═════ Text section

[HN Gopher] 8-bit number to binary string (2013)
___________________________________________________________________
8-bit number to binary string (2013)
Author : modinfo
Score : 47 points
Date : 2022-05-25 19:01 UTC (3 hours ago)
(HTM) web link (gynvael.coldwind.pl)
(TXT) w3m dump (gynvael.coldwind.pl)
| vardump wrote:
| Those constants are somewhat obfuscated.
|
| 3472328296227680304 == 0x3030303030303030
|
| 9241421688590303745 == 0x8040201008040201
|
| 72340172838076673 == 0x0101010101010101
|
| ... and suddenly things are a lot less mysterious.
|
| Similar tricks were used for poor man's SIMD in one 32-bit
| register before MMX, Altivec etc. You could for example do just
| _one_ multiply RGB 5-5-5 bit alpha blending instead of 3! (
| "Cooked" / premultiplied alpha of course.)

══════════
═════ Entries shown

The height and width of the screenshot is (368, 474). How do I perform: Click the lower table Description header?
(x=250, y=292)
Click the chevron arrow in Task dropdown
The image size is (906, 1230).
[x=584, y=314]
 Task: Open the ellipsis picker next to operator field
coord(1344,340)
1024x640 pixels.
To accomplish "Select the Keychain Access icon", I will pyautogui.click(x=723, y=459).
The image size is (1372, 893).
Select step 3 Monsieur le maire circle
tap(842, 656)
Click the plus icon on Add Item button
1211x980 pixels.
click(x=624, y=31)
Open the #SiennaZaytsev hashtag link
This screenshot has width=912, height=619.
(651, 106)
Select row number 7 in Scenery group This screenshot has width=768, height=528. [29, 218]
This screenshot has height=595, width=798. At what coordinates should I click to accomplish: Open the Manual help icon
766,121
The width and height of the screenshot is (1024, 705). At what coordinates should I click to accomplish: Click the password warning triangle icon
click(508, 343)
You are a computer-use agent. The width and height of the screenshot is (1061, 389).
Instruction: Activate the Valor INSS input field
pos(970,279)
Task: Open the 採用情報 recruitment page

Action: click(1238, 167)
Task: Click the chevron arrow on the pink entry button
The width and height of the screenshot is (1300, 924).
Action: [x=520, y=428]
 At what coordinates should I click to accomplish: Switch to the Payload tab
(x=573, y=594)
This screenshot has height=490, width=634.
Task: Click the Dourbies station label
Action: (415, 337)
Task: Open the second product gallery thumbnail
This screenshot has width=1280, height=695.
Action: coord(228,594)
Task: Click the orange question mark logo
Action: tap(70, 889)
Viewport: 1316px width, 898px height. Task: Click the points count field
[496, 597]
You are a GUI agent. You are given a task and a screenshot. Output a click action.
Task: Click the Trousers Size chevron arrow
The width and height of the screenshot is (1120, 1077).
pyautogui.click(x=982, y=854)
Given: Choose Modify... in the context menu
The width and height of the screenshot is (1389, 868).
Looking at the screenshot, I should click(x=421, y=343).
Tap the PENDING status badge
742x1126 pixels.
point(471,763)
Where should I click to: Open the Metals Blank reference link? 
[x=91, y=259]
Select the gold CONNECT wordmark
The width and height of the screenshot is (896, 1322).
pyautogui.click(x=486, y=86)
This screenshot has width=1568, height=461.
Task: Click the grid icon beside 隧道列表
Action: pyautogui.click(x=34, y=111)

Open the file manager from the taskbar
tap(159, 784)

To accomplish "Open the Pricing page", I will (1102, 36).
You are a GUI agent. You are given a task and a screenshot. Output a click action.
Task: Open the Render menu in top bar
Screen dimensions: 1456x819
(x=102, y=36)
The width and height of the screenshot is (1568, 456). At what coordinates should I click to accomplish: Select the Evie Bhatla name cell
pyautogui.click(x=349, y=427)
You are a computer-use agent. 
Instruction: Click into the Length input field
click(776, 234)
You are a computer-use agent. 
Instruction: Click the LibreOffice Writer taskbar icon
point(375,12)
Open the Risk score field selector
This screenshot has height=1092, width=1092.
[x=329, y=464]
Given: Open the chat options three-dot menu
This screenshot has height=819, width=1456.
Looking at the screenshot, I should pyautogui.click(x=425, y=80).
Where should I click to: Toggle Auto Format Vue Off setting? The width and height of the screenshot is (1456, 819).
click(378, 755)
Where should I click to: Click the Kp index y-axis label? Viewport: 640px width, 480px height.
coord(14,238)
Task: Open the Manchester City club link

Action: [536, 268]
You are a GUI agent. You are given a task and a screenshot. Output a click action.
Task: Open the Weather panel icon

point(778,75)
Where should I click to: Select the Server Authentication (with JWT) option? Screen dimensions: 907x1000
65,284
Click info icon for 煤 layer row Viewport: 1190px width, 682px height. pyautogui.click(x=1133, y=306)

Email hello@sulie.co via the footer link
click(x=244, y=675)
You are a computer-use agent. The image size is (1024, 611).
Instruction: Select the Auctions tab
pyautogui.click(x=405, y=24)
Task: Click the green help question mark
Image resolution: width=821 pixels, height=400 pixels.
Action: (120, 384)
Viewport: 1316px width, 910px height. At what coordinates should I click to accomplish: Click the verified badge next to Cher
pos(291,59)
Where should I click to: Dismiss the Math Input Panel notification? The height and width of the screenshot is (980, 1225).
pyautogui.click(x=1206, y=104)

══════════

▶ Exercises to complete:
**a)** Answer these questions about the HN thread on converting an 8-bit number to a binary string:
(i) How many points does the post have?
(ii) Which hexadecimal value does the commenter give as equal to 72340172838076673?
(iii) Which two technologies does the commenter say the 32-bit register tricks were used before?
**b)** Carry on the HN thread about converting an 8-bit number to a binary string from where it stops.

▶ Answers to the tasks:
**a)**
(i) 47 points.
(ii) 0x0101010101010101.
(iii) MMX and Altivec.

**b)**
| AdamH12113 wrote:
| Thank you, that makes much more sense.
| glouwbug wrote:
| Isn't that poor man SIMD an Abrash Black Book trick?
| vardump wrote:
| Perhaps, although a lot of people invented these tricks
| independently. I think some of the first ones have been known
| since seventies.
| pitaj wrote:
| Wow that's really clever. I never considered that the 8 unicode
| bytes corresponding to the 8 bits of u8 would fit in a u64.
| leni536 wrote:
| The distribution of bits can also be achieved with a PDEP
| instruction, I wonder if that would make this somewhat practical
| on a modern CPU.
| vanderZwan wrote:
| In the previous discussion someone lamented they wished they
| could do this in JavaScript[0].
|
| Nowadays we have TextDecoder and BigInt64Array so I'm pretty sure
| we actually could do it[1][2].
|
| I doubt it would be faster than calling <number>.toString(2), but
| in principle we could port this.
|
| [0] https://news.ycombinator.com/item?id=10517332
|
| [1] https://developer.mozilla.org/en-US/docs/Web/API/TextDecoder
|
| [2] https://developer.mozilla.org/en-
| US/docs/Web/JavaScript/Refe...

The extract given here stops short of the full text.